Intervention turque en Libye: La parade du maréchal Al-Sissi…

Abdel Fattah al-Sissi a convoqué, jeudi 2 janvier, une réunion urgente du Conseil de sécurité égyptien composé notamment des ministres de la Défense, de l’Intérieur, des Affaires étrangères et le chef des services de renseignements. Objectif, répondre au feu vert du Parlement turc pour l’envoi de militaires en Libye.

Excipant la position tranchée du parlement turc avalisant la décision du Président Recep Tayyip Erdogan d’envoyer des troupes en Libye, le président al-Sissi s’est empressé de traiter de cette épineuse question avec les présidents américain, russe et français ainsi que la chancelière allemande, tous joints au téléphone.
Des entretiens qui ont porté «sur les dangers découlant d’une ingérence étrangère armée en Libye».

Officiellement, l’Égypte est pour une solution «politique» de la crise libyenne tout en soutenant diplomatiquement l’Armée nationale libyenne du maréchal autoproclamé Khlifa Haftar. Grâce à l’offensive de ce dernier contre Tripoli à l’ouest, la frontière égyptienne jouxtant l’Est libyen sur plus de mille kilomètres a été sécurisée.

Pour Le Caire, un renversement de la situation grâce à une intervention militaire turque placerait des djihadistes venus de Syrie aux portes de l’Égypte. Ce qui donne une autre dimension à la pression djihadiste exercée sur le pays des Pharaons déjà éreinté par la gestion difficile du péril djihadiste dans le Sinaï.
Al-Sissi qui est soutenu à bras le corps par l’Arabie Saoudite et les Emirats arabes unis, fait toujours de la Turquie l’ennemi juré de l’Egypte.
Ankara est considéré comme le véritable vivier qui nourrit les Frères musulmans…

On signalera que de «graves inquiétudes» agitent l’Union européenne après que le gouvernement turc a autorisé l’envoi de forces armées en Libye.

«L’UE réaffirme sa conviction ferme qu’il n’existe pas de solution militaire à la crise libyenne», selon un communiqué du porte-parole du Haut représentant des Affaires étrangères.
Les actions pour soutenir «ceux qui se battent dans ce conflit ne peuvent qu’entrainer une déstabilisation accrue du pays et de la région», a estimé le porte-parole, cité par l’AFP.

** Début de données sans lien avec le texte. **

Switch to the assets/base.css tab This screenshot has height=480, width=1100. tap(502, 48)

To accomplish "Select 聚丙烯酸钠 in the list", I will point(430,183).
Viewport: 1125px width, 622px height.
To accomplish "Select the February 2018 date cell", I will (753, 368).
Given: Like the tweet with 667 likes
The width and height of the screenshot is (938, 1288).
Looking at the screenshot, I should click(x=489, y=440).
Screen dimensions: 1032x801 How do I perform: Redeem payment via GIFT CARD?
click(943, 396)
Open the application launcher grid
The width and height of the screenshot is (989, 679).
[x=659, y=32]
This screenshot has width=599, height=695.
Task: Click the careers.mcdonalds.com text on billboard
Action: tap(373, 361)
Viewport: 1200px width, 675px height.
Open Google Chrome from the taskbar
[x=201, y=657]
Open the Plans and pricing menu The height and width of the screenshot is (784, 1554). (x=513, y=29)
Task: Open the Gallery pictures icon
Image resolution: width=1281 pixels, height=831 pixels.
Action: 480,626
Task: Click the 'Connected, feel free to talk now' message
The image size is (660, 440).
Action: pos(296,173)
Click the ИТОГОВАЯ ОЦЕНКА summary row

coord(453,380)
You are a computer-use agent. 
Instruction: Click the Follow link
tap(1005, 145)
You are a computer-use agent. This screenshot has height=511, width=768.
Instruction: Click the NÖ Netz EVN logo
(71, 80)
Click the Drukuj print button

L’UE appelle au «respect sans faille de l’embargo sur les armes de l’Onu» et à «soutenir les efforts» de l’émissaire des Nations unies en Libye, Ghassan Salamé, qui sont «la seule voie vers une Libye en paix, stable et sûre».
Le parlement turc a déjà voté une motion permettant au Président R.T. Erdogan d’envoyer des militaires en Libye pour soutenir le gouvernement de Tripoli.
Un développement qui inquiète aussi les USA. Donald Trump a aussitôt mis en garde, dans une conversation téléphonique avec son homologue turc, contre toute  «ingérence étrangère» susceptible de «compliquer» la situation en Libye.
Israël, Chypre et la Grèce ont aussi dénoncé une «menace dangereuse pour la stabilité régionale», de même que l’Egypte.